=== Your task ===
Reproduce the entries below in full and without error.

Pixel coordinate grounding data:
-------

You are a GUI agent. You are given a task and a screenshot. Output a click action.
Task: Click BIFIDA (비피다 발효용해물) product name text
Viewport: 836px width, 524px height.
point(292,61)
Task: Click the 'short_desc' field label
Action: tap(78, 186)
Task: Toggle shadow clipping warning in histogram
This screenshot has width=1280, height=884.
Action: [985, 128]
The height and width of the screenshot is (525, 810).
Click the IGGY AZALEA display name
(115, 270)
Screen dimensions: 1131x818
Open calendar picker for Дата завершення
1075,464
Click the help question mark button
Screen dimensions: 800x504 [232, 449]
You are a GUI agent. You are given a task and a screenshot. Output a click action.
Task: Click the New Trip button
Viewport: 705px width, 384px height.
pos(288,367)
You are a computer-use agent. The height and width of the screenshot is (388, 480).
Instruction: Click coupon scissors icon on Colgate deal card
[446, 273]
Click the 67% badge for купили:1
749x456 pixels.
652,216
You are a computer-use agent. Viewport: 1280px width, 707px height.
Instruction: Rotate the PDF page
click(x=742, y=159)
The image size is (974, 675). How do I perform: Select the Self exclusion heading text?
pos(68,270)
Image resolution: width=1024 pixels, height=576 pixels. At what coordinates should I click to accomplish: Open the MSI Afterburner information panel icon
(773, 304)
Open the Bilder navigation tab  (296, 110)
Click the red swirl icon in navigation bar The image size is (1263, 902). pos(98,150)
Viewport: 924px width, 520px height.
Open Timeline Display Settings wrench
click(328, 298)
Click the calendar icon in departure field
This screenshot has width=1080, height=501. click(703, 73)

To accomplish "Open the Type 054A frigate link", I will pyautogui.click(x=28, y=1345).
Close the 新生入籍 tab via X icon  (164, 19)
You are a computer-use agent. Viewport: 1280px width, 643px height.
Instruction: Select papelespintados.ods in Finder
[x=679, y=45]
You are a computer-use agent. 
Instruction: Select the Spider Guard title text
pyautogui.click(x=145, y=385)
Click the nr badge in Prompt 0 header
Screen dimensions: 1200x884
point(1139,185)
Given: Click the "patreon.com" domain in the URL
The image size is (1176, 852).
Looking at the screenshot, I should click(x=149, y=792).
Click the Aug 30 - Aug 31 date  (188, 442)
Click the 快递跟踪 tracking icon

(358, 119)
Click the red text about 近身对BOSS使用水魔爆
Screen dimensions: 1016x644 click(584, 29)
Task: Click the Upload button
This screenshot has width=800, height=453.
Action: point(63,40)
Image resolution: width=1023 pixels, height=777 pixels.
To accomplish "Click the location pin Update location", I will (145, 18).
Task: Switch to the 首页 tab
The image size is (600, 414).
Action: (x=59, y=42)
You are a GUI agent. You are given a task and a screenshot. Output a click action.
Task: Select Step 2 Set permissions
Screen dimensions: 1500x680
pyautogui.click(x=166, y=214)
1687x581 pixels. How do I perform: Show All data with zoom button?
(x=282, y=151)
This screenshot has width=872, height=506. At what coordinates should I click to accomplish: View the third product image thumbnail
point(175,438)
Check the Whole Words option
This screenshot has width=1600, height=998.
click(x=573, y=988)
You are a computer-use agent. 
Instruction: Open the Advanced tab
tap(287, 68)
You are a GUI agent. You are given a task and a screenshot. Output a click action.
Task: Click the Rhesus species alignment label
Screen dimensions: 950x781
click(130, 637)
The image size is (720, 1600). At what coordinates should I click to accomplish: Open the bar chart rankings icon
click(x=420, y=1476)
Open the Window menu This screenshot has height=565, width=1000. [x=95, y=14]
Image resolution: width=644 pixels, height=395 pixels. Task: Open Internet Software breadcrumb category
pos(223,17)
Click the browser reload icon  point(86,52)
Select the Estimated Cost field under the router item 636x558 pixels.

-------

=== Problem solution ===
You are a GUI agent. You are given a task and a screenshot. Output a click action.
Task: Click BIFIDA (비피다 발효용해물) product name text
Viewport: 836px width, 524px height.
point(292,61)
Task: Click the 'short_desc' field label
Action: tap(78, 186)
Task: Toggle shadow clipping warning in histogram
This screenshot has width=1280, height=884.
Action: [985, 128]
The height and width of the screenshot is (525, 810).
Click the IGGY AZALEA display name
(115, 270)
Screen dimensions: 1131x818
Open calendar picker for Дата завершення
1075,464
Click the help question mark button
Screen dimensions: 800x504 [232, 449]
You are a GUI agent. You are given a task and a screenshot. Output a click action.
Task: Click the New Trip button
Viewport: 705px width, 384px height.
pos(288,367)
You are a computer-use agent. The height and width of the screenshot is (388, 480).
Instruction: Click coupon scissors icon on Colgate deal card
[446, 273]
Click the 67% badge for купили:1
749x456 pixels.
652,216
You are a computer-use agent. Viewport: 1280px width, 707px height.
Instruction: Rotate the PDF page
click(x=742, y=159)
The image size is (974, 675). How do I perform: Select the Self exclusion heading text?
pos(68,270)
Image resolution: width=1024 pixels, height=576 pixels. At what coordinates should I click to accomplish: Open the MSI Afterburner information panel icon
(773, 304)
Open the Bilder navigation tab  (296, 110)
Click the red swirl icon in navigation bar The image size is (1263, 902). pos(98,150)
Viewport: 924px width, 520px height.
Open Timeline Display Settings wrench
click(328, 298)
Click the calendar icon in departure field
This screenshot has width=1080, height=501. click(703, 73)

To accomplish "Open the Type 054A frigate link", I will pyautogui.click(x=28, y=1345).
Close the 新生入籍 tab via X icon  (164, 19)
You are a computer-use agent. Viewport: 1280px width, 643px height.
Instruction: Select papelespintados.ods in Finder
[x=679, y=45]
You are a computer-use agent. 
Instruction: Select the Spider Guard title text
pyautogui.click(x=145, y=385)
Click the nr badge in Prompt 0 header
Screen dimensions: 1200x884
point(1139,185)
Given: Click the "patreon.com" domain in the URL
The image size is (1176, 852).
Looking at the screenshot, I should click(x=149, y=792).
Click the Aug 30 - Aug 31 date  (188, 442)
Click the 快递跟踪 tracking icon

(358, 119)
Click the red text about 近身对BOSS使用水魔爆
Screen dimensions: 1016x644 click(584, 29)
Task: Click the Upload button
This screenshot has width=800, height=453.
Action: point(63,40)
Image resolution: width=1023 pixels, height=777 pixels.
To accomplish "Click the location pin Update location", I will (145, 18).
Task: Switch to the 首页 tab
The image size is (600, 414).
Action: (x=59, y=42)
You are a GUI agent. You are given a task and a screenshot. Output a click action.
Task: Select Step 2 Set permissions
Screen dimensions: 1500x680
pyautogui.click(x=166, y=214)
1687x581 pixels. How do I perform: Show All data with zoom button?
(x=282, y=151)
This screenshot has width=872, height=506. At what coordinates should I click to accomplish: View the third product image thumbnail
point(175,438)
Check the Whole Words option
This screenshot has width=1600, height=998.
click(x=573, y=988)
You are a computer-use agent. 
Instruction: Open the Advanced tab
tap(287, 68)
You are a GUI agent. You are given a task and a screenshot. Output a click action.
Task: Click the Rhesus species alignment label
Screen dimensions: 950x781
click(130, 637)
The image size is (720, 1600). At what coordinates should I click to accomplish: Open the bar chart rankings icon
click(x=420, y=1476)
Open the Window menu This screenshot has height=565, width=1000. [x=95, y=14]
Image resolution: width=644 pixels, height=395 pixels. Task: Open Internet Software breadcrumb category
pos(223,17)
Click the browser reload icon  point(86,52)
Select the Estimated Cost field under the router item 636x558 pixels.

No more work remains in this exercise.